The above was all based on gut feel, so I tried to gather a bit more data to 
see if my feel was correct or not.
I scraped the bugs in bugzilla and post-processed them a bit. Below is a chart 
showing, year by year, how long it takes for a reported bug to get any comment 
from anyone besides to original reporter. If the bug is still open and didn’t 
have any reaction after half a year the chart categorizes is as an “infinite” 
response time.

 [cid:DC7C978D-FC04-470F-BAAE-CC5C623999F0]
It shows that in recent years the chance of never getting a response to a bug 
report has been increasing.
For some bugs - e.g. an experienced LLVM developer records a not-that-important 
bug in bugzilla - that may be just fine.
However, I assume that for people reporting a bug for the first time, the 
majority may look at least for confirmation that what they reported is actually 
a bug.
The chart shows (blue bars) that about 50% of first-time bug reporters never 
get any reply.

I also plotted which components get the most reported bugs that don’t get any 
reaction and remain open:
[cid:130482D2-6DEF-4796-84EC-2968F16B635C]
The percentage at the top of the bars is the percentage of bugs against that 
component that never get any reaction.

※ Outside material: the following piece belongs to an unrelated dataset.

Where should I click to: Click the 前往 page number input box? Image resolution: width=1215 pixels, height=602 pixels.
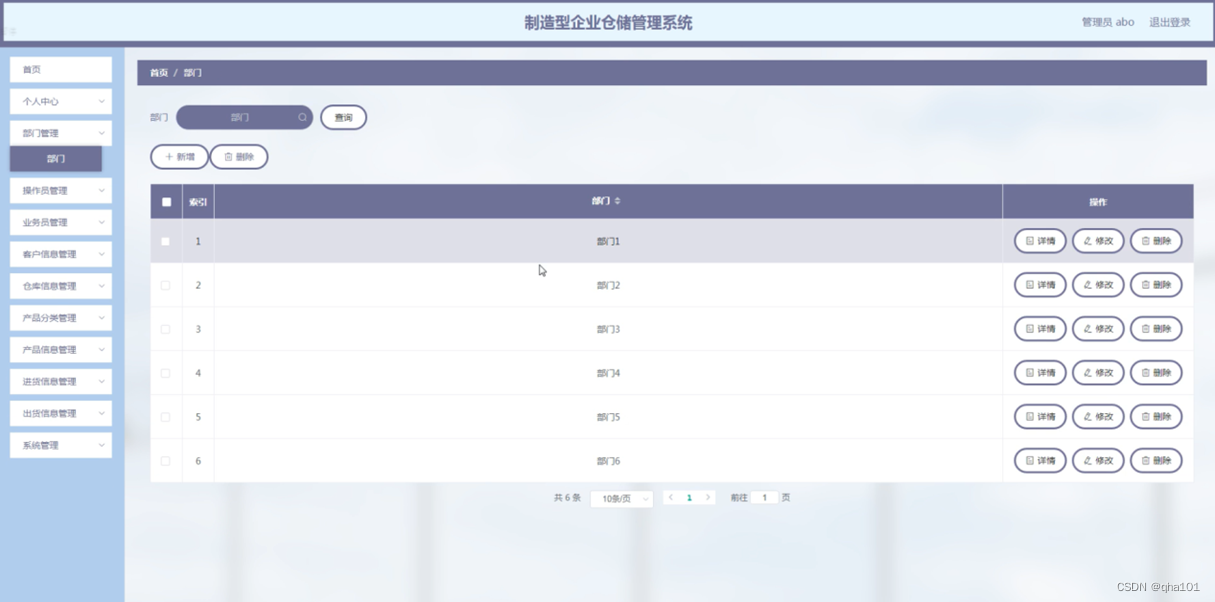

The bar height shows the absolute 
numbers.


I hope that at the “Lifecycle of LLVM bug reports” BoF at the upcoming dev 
meeting in San Jose (https://llvmdev18.sched.com/event/H2T3, 17th of October, 
10.30am), we can discuss what could be done to improve the experience for 
first-time reporters and also to reduce the number of bug reports that 
seemingly get ignored completely.
By sending this email, I hope to trigger discussion before the BoF, both by 
attendees and non-attendees, so that we have a more fruitful outcome.

At first sight, to me, it seems that the following actions would help:

  *   Let’s introduce some form of “triaged” state in bugzilla, to represent 
that a bug report has been accepted as describing a real problem; able to be 
acted on (e.g. has a suitable reproducer); and not being a duplicate of another 
bug report. Looking at 
https://bugzilla.readthedocs.io/en/5.0/using/editing.html#life-cycle-of-a-bug, 
maybe the best way to achieve this would be for newly raised bugs to by default 
go to an “UNCONFIRMED” state instead of “NEW”? Moving the status to “NEW” or 
“CONFIRMED” would indicate the bug has been triaged.
  *   Would it help to have one or multiple people per component that volunteer 
to triage new bugs?
  *   With the majority of developers being part of a team working on a product 
based on LLVM, I would assume that it is in the interest of most that reported 
bugs at least get evaluated/triaged? What is stopping those developers to find 
the time to do some triaging? Would a better notification mechanism be useful 
to notify when new bugs on a specific component come in that you could triage? 
Maybe per component try to have a few people on the “default CC list”, which 
seems easy to set up as a bugzilla administrator.
  *   Should we get rid of the "new-bugs/new bugs” component if we won’t have 
people triaging them?
  *   Should we have some description of what a reasonable triage of a bug 
looks like? If we write such a page, we could also use that page to describe 
what we think should get recorded when closing bugs.